═════ Information given

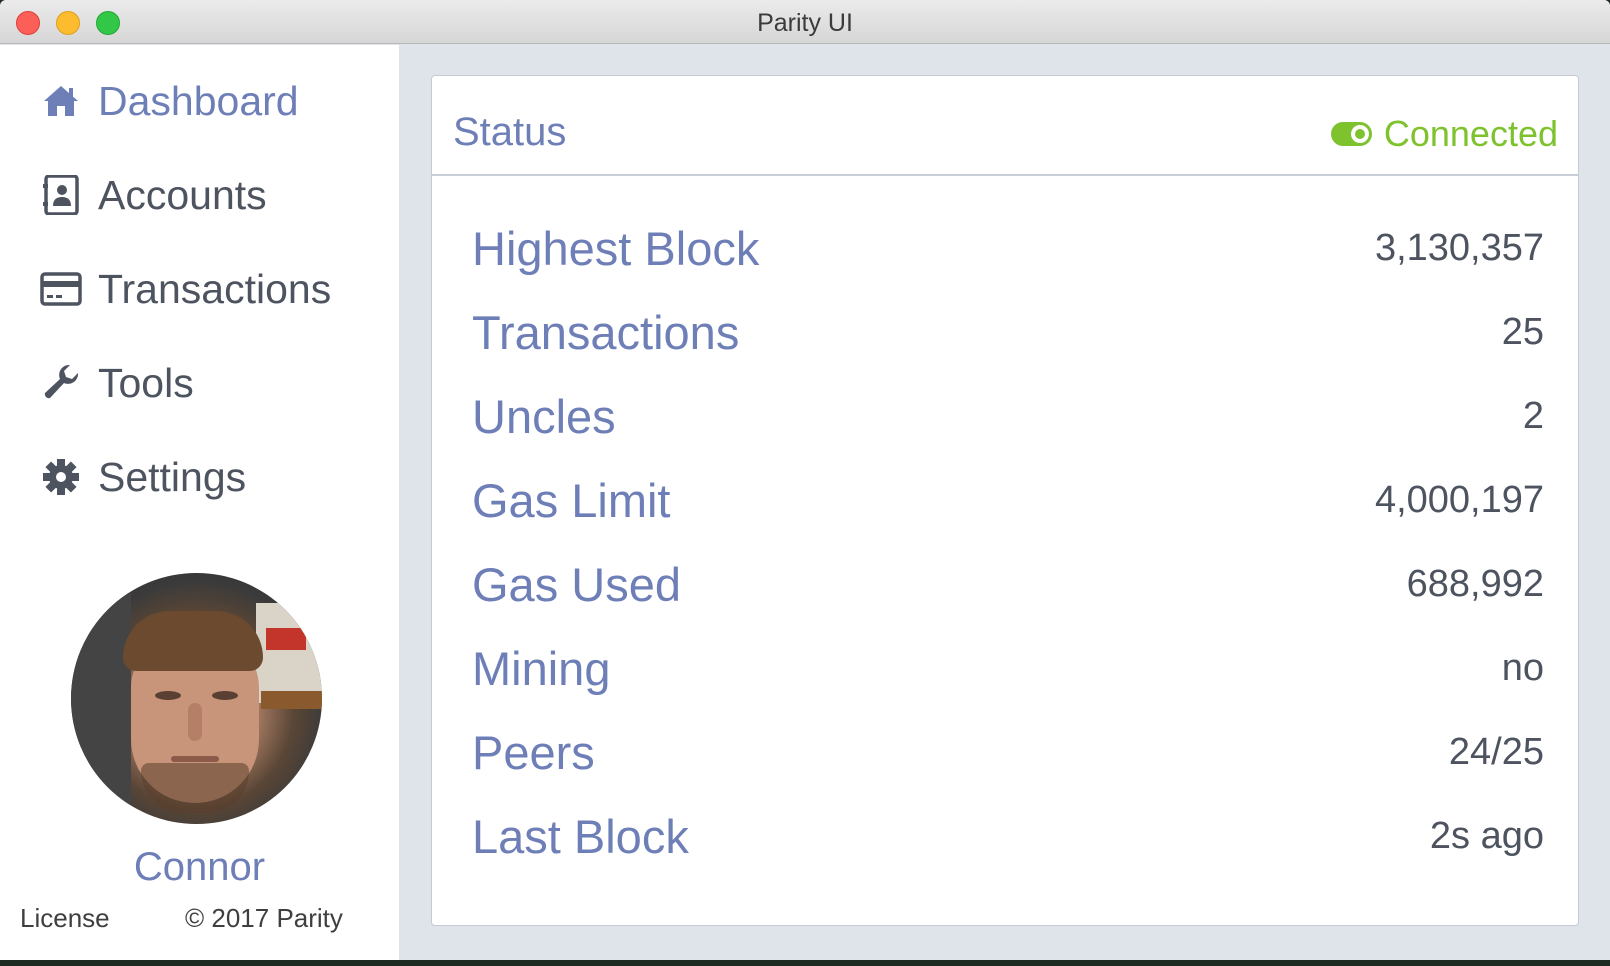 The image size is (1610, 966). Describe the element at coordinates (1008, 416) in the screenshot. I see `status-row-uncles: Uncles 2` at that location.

══════════
═════ Information given

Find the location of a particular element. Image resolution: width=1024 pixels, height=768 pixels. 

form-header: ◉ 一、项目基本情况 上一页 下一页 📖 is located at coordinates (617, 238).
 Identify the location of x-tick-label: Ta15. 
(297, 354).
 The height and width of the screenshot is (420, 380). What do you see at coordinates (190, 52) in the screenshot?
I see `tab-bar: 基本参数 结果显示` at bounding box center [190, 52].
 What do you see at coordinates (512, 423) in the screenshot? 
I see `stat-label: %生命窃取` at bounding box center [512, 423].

══════════

* **Task**
Starting with the line that contains "Find the location" and going on through the line that contains "center [512, 423].", lay out those lines of the records as a numbered list, leaving out any blank lines.

* **Output for this exercise**
1. Find the location of a particular element. Image resolution: width=1024 pixels, height=768 pixels. 
2. form-header: ◉ 一、项目基本情况 上一页 下一页 📖 is located at coordinates (617, 238).
3.  Identify the location of x-tick-label: Ta15. 
4. (297, 354).
5.  The height and width of the screenshot is (420, 380). What do you see at coordinates (190, 52) in the screenshot?
6. I see `tab-bar: 基本参数 结果显示` at bounding box center [190, 52].
7.  What do you see at coordinates (512, 423) in the screenshot? 
8. I see `stat-label: %生命窃取` at bounding box center [512, 423].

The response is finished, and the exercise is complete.